- [HOW TO COMPLETE THIS TASK]: Set down each record exactly as written.

- [RECORDS SHOWN]:

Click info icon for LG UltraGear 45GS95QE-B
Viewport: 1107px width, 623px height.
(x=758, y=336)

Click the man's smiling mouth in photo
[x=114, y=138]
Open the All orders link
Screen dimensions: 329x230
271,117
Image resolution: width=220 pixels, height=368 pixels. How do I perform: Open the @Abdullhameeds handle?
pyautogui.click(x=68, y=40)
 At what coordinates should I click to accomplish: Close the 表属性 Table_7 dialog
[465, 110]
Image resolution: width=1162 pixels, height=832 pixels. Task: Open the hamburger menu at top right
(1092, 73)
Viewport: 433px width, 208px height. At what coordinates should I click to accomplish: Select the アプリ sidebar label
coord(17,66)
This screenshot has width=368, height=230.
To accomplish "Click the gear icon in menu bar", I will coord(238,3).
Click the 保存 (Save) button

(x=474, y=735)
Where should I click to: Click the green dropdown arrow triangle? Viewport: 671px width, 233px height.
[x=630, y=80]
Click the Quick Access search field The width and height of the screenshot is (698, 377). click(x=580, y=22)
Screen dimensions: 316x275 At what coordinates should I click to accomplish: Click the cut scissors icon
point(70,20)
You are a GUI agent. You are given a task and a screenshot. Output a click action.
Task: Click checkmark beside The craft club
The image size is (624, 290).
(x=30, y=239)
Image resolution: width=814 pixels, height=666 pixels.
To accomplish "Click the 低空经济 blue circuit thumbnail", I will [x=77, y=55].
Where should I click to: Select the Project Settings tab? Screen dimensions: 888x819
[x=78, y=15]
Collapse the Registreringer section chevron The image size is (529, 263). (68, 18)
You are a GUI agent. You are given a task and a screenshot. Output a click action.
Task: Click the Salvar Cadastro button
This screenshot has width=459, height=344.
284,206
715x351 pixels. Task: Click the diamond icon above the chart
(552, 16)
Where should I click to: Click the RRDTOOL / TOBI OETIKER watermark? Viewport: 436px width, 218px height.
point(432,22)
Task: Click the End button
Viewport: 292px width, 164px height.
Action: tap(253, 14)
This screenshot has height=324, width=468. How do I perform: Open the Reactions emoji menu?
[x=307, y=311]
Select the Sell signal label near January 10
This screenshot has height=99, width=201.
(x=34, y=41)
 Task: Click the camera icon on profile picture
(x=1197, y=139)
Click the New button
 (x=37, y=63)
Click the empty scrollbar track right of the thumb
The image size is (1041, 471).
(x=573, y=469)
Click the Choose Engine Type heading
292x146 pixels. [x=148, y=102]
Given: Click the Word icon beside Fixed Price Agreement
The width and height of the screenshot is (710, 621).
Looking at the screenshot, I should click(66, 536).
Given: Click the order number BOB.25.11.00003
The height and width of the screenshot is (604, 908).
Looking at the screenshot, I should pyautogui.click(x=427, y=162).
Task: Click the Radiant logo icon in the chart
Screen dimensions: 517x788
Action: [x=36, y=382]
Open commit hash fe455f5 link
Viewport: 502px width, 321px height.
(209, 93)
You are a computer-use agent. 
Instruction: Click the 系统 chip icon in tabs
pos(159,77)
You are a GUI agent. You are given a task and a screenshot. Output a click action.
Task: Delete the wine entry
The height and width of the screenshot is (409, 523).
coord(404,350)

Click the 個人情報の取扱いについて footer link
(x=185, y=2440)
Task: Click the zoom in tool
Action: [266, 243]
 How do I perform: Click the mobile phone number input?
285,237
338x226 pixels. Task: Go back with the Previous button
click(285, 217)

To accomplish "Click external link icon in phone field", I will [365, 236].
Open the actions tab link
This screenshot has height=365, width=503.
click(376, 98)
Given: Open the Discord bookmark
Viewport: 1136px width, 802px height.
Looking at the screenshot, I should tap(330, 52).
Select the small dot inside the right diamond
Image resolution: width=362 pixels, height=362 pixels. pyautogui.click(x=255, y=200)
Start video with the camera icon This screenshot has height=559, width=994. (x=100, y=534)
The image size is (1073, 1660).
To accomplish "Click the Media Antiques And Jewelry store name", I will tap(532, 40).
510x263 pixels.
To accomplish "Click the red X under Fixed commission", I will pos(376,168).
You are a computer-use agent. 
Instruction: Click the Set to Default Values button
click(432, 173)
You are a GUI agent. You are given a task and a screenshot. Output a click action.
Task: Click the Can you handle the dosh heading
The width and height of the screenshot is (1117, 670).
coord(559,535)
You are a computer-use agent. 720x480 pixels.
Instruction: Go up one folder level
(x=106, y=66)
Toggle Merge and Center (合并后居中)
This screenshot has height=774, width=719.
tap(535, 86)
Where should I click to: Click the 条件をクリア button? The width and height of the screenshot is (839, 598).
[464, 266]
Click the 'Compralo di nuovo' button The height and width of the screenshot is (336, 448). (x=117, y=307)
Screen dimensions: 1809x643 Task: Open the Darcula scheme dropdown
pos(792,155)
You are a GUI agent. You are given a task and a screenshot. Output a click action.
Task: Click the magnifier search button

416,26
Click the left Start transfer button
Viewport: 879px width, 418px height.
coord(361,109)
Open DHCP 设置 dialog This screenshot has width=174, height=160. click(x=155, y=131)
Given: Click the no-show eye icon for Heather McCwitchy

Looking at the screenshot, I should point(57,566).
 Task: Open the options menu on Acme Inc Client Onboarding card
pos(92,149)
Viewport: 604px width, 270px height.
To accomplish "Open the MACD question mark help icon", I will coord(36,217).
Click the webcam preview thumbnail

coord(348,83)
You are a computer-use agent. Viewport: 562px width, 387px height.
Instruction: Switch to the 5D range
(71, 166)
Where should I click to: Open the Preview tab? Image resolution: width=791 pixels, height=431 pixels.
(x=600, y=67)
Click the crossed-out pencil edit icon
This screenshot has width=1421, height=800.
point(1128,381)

- [SOLUTION BELOW]:
Click info icon for LG UltraGear 45GS95QE-B
Viewport: 1107px width, 623px height.
(x=758, y=336)

Click the man's smiling mouth in photo
[x=114, y=138]
Open the All orders link
Screen dimensions: 329x230
271,117
Image resolution: width=220 pixels, height=368 pixels. How do I perform: Open the @Abdullhameeds handle?
pyautogui.click(x=68, y=40)
 At what coordinates should I click to accomplish: Close the 表属性 Table_7 dialog
[465, 110]
Image resolution: width=1162 pixels, height=832 pixels. Task: Open the hamburger menu at top right
(1092, 73)
Viewport: 433px width, 208px height. At what coordinates should I click to accomplish: Select the アプリ sidebar label
coord(17,66)
This screenshot has width=368, height=230.
To accomplish "Click the gear icon in menu bar", I will coord(238,3).
Click the 保存 (Save) button

(x=474, y=735)
Where should I click to: Click the green dropdown arrow triangle? Viewport: 671px width, 233px height.
[x=630, y=80]
Click the Quick Access search field The width and height of the screenshot is (698, 377). click(x=580, y=22)
Screen dimensions: 316x275 At what coordinates should I click to accomplish: Click the cut scissors icon
point(70,20)
You are a GUI agent. You are given a task and a screenshot. Output a click action.
Task: Click checkmark beside The craft club
The image size is (624, 290).
(x=30, y=239)
Image resolution: width=814 pixels, height=666 pixels.
To accomplish "Click the 低空经济 blue circuit thumbnail", I will [x=77, y=55].
Where should I click to: Select the Project Settings tab? Screen dimensions: 888x819
[x=78, y=15]
Collapse the Registreringer section chevron The image size is (529, 263). (68, 18)
You are a GUI agent. You are given a task and a screenshot. Output a click action.
Task: Click the Salvar Cadastro button
This screenshot has width=459, height=344.
284,206
715x351 pixels. Task: Click the diamond icon above the chart
(552, 16)
Where should I click to: Click the RRDTOOL / TOBI OETIKER watermark? Viewport: 436px width, 218px height.
point(432,22)
Task: Click the End button
Viewport: 292px width, 164px height.
Action: tap(253, 14)
This screenshot has height=324, width=468. How do I perform: Open the Reactions emoji menu?
[x=307, y=311]
Select the Sell signal label near January 10
This screenshot has height=99, width=201.
(x=34, y=41)
 Task: Click the camera icon on profile picture
(x=1197, y=139)
Click the New button
 (x=37, y=63)
Click the empty scrollbar track right of the thumb
The image size is (1041, 471).
(x=573, y=469)
Click the Choose Engine Type heading
292x146 pixels. [x=148, y=102]
Given: Click the Word icon beside Fixed Price Agreement
The width and height of the screenshot is (710, 621).
Looking at the screenshot, I should click(66, 536).
Given: Click the order number BOB.25.11.00003
The height and width of the screenshot is (604, 908).
Looking at the screenshot, I should pyautogui.click(x=427, y=162).
Task: Click the Radiant logo icon in the chart
Screen dimensions: 517x788
Action: [x=36, y=382]
Open commit hash fe455f5 link
Viewport: 502px width, 321px height.
(209, 93)
You are a computer-use agent. 
Instruction: Click the 系统 chip icon in tabs
pos(159,77)
You are a GUI agent. You are given a task and a screenshot. Output a click action.
Task: Delete the wine entry
The height and width of the screenshot is (409, 523).
coord(404,350)

Click the 個人情報の取扱いについて footer link
(x=185, y=2440)
Task: Click the zoom in tool
Action: [266, 243]
 How do I perform: Click the mobile phone number input?
285,237
338x226 pixels. Task: Go back with the Previous button
click(285, 217)

To accomplish "Click external link icon in phone field", I will [365, 236].
Open the actions tab link
This screenshot has height=365, width=503.
click(376, 98)
Given: Open the Discord bookmark
Viewport: 1136px width, 802px height.
Looking at the screenshot, I should tap(330, 52).
Select the small dot inside the right diamond
Image resolution: width=362 pixels, height=362 pixels. pyautogui.click(x=255, y=200)
Start video with the camera icon This screenshot has height=559, width=994. (x=100, y=534)
The image size is (1073, 1660).
To accomplish "Click the Media Antiques And Jewelry store name", I will tap(532, 40).
510x263 pixels.
To accomplish "Click the red X under Fixed commission", I will pos(376,168).
You are a computer-use agent. 
Instruction: Click the Set to Default Values button
click(432, 173)
You are a GUI agent. You are given a task and a screenshot. Output a click action.
Task: Click the Can you handle the dosh heading
The width and height of the screenshot is (1117, 670).
coord(559,535)
You are a computer-use agent. 720x480 pixels.
Instruction: Go up one folder level
(x=106, y=66)
Toggle Merge and Center (合并后居中)
This screenshot has height=774, width=719.
tap(535, 86)
Where should I click to: Click the 条件をクリア button? The width and height of the screenshot is (839, 598).
[464, 266]
Click the 'Compralo di nuovo' button The height and width of the screenshot is (336, 448). (x=117, y=307)
Screen dimensions: 1809x643 Task: Open the Darcula scheme dropdown
pos(792,155)
You are a GUI agent. You are given a task and a screenshot. Output a click action.
Task: Click the magnifier search button

416,26
Click the left Start transfer button
Viewport: 879px width, 418px height.
coord(361,109)
Open DHCP 设置 dialog This screenshot has width=174, height=160. click(x=155, y=131)
Given: Click the no-show eye icon for Heather McCwitchy

Looking at the screenshot, I should point(57,566).
 Task: Open the options menu on Acme Inc Client Onboarding card
pos(92,149)
Viewport: 604px width, 270px height.
To accomplish "Open the MACD question mark help icon", I will coord(36,217).
Click the webcam preview thumbnail

coord(348,83)
You are a computer-use agent. Viewport: 562px width, 387px height.
Instruction: Switch to the 5D range
(71, 166)
Where should I click to: Open the Preview tab? Image resolution: width=791 pixels, height=431 pixels.
(x=600, y=67)
Click the crossed-out pencil edit icon
This screenshot has width=1421, height=800.
point(1128,381)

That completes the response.